麻痺した脳でじわじわと意味を理解した僕は「ち、がっ」と背筋を勢いよく伸ばした。
蒼真さんが「え?」と僕を見る。つい声を上げてしまった僕は後悔した。「あ、えと、その」とアワアワしてしまう。カーッと顔が熱くなった。
「……うん、どうしたの?」
しかし蒼真さんは挙動不審な僕をなじるでもからかうでもなく、落ち着いた声音で続きを促してくれた。保育士さんみたいだ、と思った所でズンと落ち込む。それなら僕は幼児か……。
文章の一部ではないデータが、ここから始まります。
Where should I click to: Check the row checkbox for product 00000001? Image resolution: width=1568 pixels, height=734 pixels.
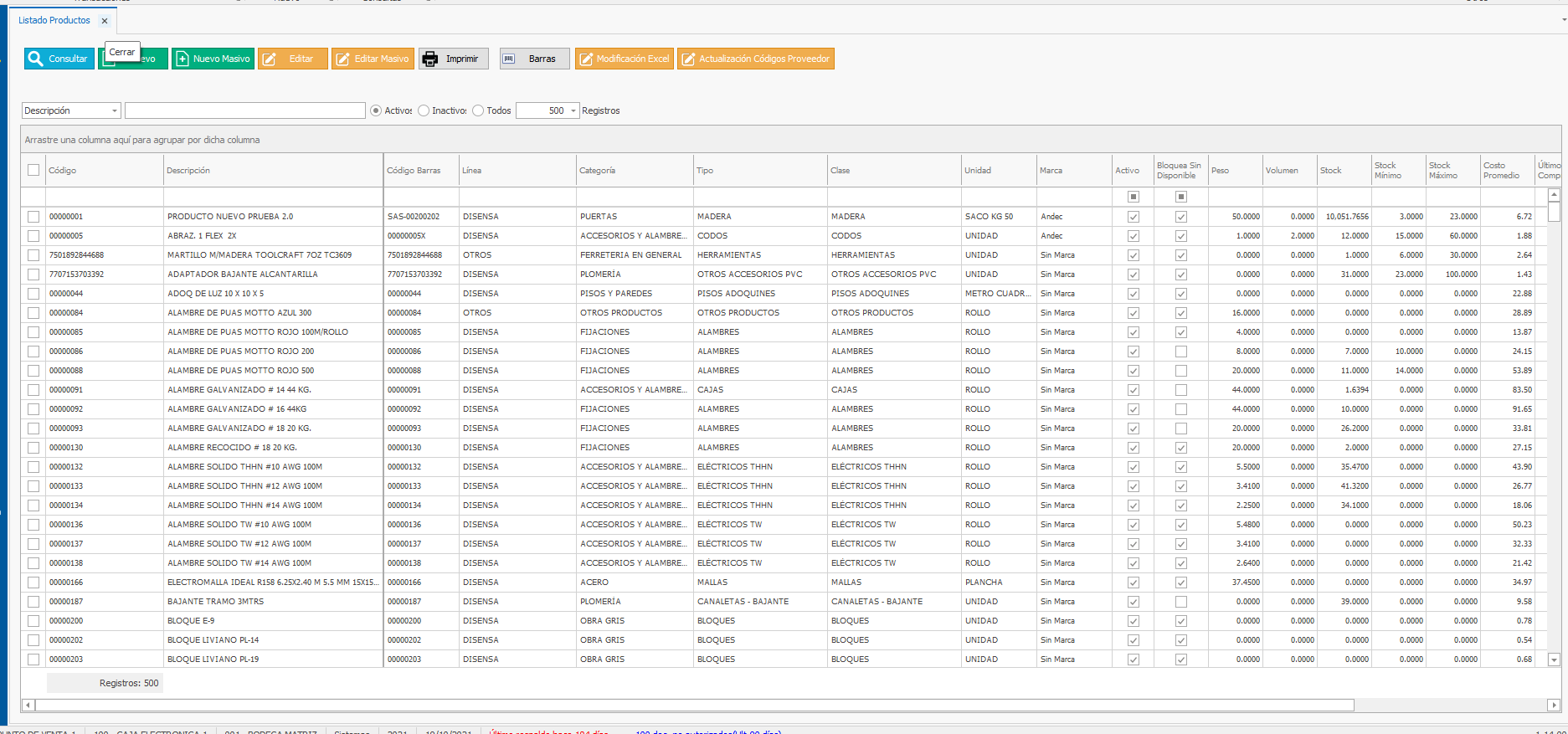coord(33,217)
なんてへこんでる場合じゃない。ちゃんと弁明しなきゃ。なんかよく分かんないけど、一人になりたいけど、とりあえず蒼真さんはとんでもない誤解をしている。
がんばれ、がんばれ僕。僕は湿ったハンカチを握りしめて、息を吸って、口を開いた。
いやーー開こうと、した。
ダンッ
「ひっ!」
突然トイレの入り口のドアが揺れ、僕は飛び上がるくらい驚く。
蒼真さんの肩越しに、いつの間にか暁さんの姿があった。殴ったらしい右拳をドアに預けたまま不機嫌そうに僕たちを睨んでいる。な、何なのこの兄弟……。
「暁」と後方を振り返った蒼真さんが呟くと、暁さんは舌打ちをした。